■ **課題文**:
§ §
突然ですが、みなさんは「信頼できる部下」とは
どのような方のことをいうと思いますか?
・上司の言うことをきちんと聞いてくれる人
・一言えば十わかってくれる人
・責任感がある人
・裏切らない人
・自己顕示欲のない人
様々な要素があると思います。
どういう方を「信頼できる」と感じるかは人それぞれだと思いますが、
個人的には、以前尊敬する方から教わったポイントが印象に残っています。
そのポイントとは…
上司のすべてを理解し得ないことを前提に
正しく理解しようと「し続ける」人
というものでした。
その方は、
作業が早かったり、理解が早かったりする人は、
「自分にとって都合の良い人」かもしれないけれど、
「信頼できる部下であるかどうか」はまた別ものなのだといいます。
作業も理解も早く、上司のことを理解し続けようとしてくれる
ハイブリッドな方もいらっしゃると思いますが、
前者だけで管理者を登用してしまうと、
組織を壊す原因にもなりかねないのだとおっしゃっていました。
私は昔これを聞いて「耳が痛いな」と思いました。
§ §
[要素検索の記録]
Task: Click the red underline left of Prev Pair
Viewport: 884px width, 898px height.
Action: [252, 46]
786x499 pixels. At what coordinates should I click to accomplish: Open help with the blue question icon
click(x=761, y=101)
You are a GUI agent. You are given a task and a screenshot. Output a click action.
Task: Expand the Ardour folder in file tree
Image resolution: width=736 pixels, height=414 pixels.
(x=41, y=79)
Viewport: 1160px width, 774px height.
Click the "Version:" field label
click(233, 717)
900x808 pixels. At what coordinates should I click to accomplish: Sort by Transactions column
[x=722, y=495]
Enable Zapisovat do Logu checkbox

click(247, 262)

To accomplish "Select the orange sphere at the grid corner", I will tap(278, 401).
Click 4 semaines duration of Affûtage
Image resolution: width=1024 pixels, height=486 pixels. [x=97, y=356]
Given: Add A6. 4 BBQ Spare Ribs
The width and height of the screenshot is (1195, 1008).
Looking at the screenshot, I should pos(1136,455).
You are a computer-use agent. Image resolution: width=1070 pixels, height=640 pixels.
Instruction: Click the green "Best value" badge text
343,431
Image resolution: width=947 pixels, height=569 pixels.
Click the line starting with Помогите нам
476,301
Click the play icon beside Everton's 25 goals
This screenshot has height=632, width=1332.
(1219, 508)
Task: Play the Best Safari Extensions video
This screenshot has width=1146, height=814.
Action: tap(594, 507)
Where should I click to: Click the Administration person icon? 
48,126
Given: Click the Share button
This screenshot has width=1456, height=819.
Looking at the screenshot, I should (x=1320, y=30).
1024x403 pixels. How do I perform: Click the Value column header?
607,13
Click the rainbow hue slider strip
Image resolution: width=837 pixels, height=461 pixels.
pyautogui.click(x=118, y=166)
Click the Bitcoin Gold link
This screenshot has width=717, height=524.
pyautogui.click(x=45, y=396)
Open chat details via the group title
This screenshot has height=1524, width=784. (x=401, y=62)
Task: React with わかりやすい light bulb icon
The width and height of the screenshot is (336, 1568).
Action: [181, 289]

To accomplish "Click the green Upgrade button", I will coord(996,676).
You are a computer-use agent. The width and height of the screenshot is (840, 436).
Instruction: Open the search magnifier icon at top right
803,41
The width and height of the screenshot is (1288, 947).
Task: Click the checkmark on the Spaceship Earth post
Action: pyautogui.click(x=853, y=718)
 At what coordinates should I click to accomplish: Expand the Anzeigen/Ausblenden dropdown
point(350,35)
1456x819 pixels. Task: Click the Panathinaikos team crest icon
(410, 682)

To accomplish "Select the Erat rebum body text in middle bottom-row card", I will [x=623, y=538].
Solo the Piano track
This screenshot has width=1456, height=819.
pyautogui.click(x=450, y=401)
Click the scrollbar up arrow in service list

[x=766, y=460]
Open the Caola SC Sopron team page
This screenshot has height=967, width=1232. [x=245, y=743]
§ §
「信頼できる部下」についての文章を、最後の文の後から書き継いでください。

■ **解答例**:
その方は、そこまで明確におっしゃっていませんでしたが、
おそらくそれは「自分にとって都合のよい人=よい部下」とすることは、
そのまま「自分にとって都合のよい人=よい上司」
にもなりかねないということを警告してくださったのだと思います。
こうなると、
自分にとって都合がよくない状態になったら、
よい上司ではなくなるということですから、
それで気持ちが離れるとしても何も不思議なことはない
ということなのかなと考えた次第です。
そういう意味ではすべて自分次第だなとつくづく思います。
それ以来私は、元々意図的にそうしていたわけではないのですが、
「自分にとって都合のよい人」を育てることをやめました。
正確にいうとそういう育て方になっていないかいつも振り返るようにしました。
スピードや精度よりも、お互いを理解し続けようとする姿勢そのものを重視することにしたのです。
また、仕事熱心でともすると「上司にとって都合のよい人材」になろうとしてしまう部下には
「僕の方を向いて仕事をしないでほしい」ということを伝えていくことにしました。
最初は「社長や会社のために頑張ろうとしているのになんでそんなこと言うんですか?」と
いぶかしがられたりしたのですが(笑)、
説明を尽くすことで理解してもらえるようになってきたと思います。
自分にとって信頼できる部下はどんな部下か?
この問いの本質を考えると、まわりまわって
「すべて自分次第だな」ということを改めて実感できますので、
定期的に振り返って考えていきたいですね。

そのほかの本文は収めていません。